2000, Summer Senator Joseph Lieberman becomes the first Jewish-American to be nominated for a national office (Vice President of the United States) by a major political party (the Democratic Party).
2000 September 29 The al-Aqsa Intifada (Second Palestinian Intifada) begins.
2001 Election of Ariel Sharon as Israel's Prime Minister.
2001 Jewish Museum of Turkey is founded by Turkish Jewry
2004 Avram Hershko and Aaron Ciechanover of the Technion win the Nobel Prize in Chemistry. The Jewish Autonomous Oblast builds its first synagogue, Birobidzhan Synagogue, in accordance with halakha.
March 31, 2005 The Government of Israel officially recognizes the Bnei Menashe people of North-East India as one of the Ten Lost Tribes of Israel, opening the door for thousands of people to immigrate to Israel.
2005 August The Government of Israel withdraws its military forces and Jewish settlers from the Gaza Strip.
2005 December Prime Minister Ariel Sharon falls into a coma; Deputy Premier Ehud Olmert takes over as Acting Prime Minister
2006 March Ehud Olmert leads the Kadima party to victory in Israeli elections, becomes Prime Minister of Israel.
2006 July-August.
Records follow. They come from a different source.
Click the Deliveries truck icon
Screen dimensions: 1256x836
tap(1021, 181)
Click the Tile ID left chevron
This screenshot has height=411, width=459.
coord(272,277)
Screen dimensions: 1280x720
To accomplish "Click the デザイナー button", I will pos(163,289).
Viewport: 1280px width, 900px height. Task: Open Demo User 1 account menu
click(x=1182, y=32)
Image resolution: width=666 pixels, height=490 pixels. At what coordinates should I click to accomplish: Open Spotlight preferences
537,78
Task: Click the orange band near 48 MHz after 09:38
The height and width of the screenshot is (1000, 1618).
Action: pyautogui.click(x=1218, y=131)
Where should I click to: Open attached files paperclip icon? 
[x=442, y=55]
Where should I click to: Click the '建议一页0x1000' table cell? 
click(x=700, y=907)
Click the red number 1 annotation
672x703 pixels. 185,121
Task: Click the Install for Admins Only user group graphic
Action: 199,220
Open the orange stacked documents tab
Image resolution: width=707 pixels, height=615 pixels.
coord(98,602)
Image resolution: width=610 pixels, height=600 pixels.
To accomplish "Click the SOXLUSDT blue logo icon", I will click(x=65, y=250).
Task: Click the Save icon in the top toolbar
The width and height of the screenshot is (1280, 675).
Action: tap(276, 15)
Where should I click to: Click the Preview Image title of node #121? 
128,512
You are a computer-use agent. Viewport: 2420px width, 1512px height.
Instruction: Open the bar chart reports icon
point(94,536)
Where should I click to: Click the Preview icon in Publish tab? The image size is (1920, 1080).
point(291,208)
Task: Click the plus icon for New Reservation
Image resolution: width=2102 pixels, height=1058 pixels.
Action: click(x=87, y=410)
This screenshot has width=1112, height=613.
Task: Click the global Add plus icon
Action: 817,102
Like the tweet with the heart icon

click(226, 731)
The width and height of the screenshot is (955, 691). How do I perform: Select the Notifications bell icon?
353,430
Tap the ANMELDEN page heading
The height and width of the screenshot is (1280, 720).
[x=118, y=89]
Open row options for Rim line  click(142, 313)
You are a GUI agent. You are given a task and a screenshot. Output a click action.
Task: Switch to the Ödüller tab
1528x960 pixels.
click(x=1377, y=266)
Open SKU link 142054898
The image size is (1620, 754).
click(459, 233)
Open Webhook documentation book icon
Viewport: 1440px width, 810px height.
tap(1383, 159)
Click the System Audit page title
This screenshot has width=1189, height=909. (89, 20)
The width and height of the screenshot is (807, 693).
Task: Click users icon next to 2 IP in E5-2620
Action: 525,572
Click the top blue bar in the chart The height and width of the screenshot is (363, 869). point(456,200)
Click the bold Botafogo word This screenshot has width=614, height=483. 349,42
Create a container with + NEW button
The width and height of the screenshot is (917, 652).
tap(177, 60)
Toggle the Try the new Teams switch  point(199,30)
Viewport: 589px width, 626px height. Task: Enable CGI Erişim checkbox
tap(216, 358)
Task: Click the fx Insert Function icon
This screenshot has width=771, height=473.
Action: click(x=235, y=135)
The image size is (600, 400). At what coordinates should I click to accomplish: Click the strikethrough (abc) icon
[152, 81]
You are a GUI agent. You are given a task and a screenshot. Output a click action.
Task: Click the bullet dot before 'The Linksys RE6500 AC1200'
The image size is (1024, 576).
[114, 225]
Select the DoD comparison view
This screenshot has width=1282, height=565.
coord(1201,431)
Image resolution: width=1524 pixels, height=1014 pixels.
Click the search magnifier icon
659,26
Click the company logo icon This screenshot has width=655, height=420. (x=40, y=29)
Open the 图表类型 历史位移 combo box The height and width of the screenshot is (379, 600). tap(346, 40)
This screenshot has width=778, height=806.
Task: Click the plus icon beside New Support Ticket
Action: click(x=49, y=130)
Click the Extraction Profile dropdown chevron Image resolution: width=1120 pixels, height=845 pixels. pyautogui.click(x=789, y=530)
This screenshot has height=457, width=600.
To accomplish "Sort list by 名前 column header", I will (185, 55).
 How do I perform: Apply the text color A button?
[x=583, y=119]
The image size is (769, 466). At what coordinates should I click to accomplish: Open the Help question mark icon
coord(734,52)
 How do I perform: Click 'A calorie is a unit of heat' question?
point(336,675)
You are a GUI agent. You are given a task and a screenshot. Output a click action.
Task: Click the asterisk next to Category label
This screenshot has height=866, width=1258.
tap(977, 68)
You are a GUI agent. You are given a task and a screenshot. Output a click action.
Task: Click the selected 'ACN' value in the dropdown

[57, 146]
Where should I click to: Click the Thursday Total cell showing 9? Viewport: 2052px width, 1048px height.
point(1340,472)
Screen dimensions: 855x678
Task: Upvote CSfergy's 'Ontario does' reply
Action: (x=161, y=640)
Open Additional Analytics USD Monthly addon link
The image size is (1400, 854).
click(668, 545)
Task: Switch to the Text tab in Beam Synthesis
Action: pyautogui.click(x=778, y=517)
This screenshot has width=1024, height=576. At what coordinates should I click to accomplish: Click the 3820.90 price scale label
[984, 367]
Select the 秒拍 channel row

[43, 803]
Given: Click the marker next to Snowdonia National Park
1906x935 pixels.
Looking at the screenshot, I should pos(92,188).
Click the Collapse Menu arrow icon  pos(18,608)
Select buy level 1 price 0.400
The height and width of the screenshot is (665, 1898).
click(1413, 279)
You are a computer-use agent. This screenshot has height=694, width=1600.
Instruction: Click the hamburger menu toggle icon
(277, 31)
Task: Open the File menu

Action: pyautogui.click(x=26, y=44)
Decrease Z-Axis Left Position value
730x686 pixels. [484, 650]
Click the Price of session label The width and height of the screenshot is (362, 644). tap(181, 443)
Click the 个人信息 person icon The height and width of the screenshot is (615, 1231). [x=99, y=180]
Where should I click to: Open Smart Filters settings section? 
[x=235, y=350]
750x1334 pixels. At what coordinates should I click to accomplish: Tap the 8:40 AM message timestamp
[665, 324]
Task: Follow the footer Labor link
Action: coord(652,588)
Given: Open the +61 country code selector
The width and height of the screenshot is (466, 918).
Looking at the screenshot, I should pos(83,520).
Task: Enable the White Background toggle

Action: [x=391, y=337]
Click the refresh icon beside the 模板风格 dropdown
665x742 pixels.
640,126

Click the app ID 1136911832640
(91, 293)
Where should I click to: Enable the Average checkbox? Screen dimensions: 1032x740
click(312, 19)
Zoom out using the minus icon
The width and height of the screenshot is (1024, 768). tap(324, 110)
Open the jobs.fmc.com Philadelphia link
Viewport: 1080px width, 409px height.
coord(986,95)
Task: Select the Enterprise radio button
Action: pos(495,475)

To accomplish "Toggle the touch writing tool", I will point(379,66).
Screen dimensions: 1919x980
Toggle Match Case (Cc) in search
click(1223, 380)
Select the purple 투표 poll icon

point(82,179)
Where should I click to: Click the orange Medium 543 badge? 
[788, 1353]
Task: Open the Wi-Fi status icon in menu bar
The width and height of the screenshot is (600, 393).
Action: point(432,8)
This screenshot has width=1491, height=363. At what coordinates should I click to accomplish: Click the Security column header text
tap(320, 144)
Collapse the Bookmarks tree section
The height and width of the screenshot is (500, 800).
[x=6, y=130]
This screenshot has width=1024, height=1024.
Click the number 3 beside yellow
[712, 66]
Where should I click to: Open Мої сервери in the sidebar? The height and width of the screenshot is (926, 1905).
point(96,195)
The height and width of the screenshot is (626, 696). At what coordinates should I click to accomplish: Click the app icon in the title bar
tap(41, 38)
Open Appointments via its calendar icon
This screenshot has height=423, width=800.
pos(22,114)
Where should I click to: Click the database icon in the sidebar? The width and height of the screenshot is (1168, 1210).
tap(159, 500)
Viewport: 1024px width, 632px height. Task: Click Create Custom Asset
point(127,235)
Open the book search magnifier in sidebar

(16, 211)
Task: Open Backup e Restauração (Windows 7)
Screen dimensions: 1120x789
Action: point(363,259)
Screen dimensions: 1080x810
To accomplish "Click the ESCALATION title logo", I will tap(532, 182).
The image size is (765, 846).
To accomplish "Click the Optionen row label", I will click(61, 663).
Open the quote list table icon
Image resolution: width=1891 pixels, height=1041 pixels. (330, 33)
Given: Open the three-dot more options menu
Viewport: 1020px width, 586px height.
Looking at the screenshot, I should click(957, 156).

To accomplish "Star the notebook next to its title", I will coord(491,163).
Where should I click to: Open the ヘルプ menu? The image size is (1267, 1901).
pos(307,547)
Second Lebanon War. A 34-day military conflict in Lebanon and northern Israel started on July 12.
2006, 26 January: Hamas, the radical Islamist and rejectionist party, wins the Palestinian elections.
2008, November 4, Israel violated the Israel-Hamas ceasefire.
2008, December 18, One day before the expiration of the Israel-Hamas ceasefire, Hamas confirmed the end of the ceasefire, and indicated its refusal to renew it absent an Israeli commitment to abide by its conditions. Palestinian rocket attacks on Israeli cities and towns resumed with Israel having fully sealed Gaza's borders since November 4 2008.
2008 December 27, Israeli armed forces (IDF) launch Operation Cast Lead with a wave of airstrikes on the Gaza Strip with the stated aim of stopping the rocket attacks from and arms smuggling into the territory. An Israeli ground invasion began on January 3, 2009. The war ended on January 18, 2009 when Israel declared a unilateral ceasefire, followed by Hamas' announcing a one-week ceasefire twelve hours later. Israel completed its withdrawal on January 21 2009. Between 1,166 and 1,417 Palestinians and 13 Israelis were killed, and tens of thousands of people were left homeless.
2009 March Benjamin Netanyahu becomes Prime Minister of Israel (also, continues as the Chairman of the Likud Party).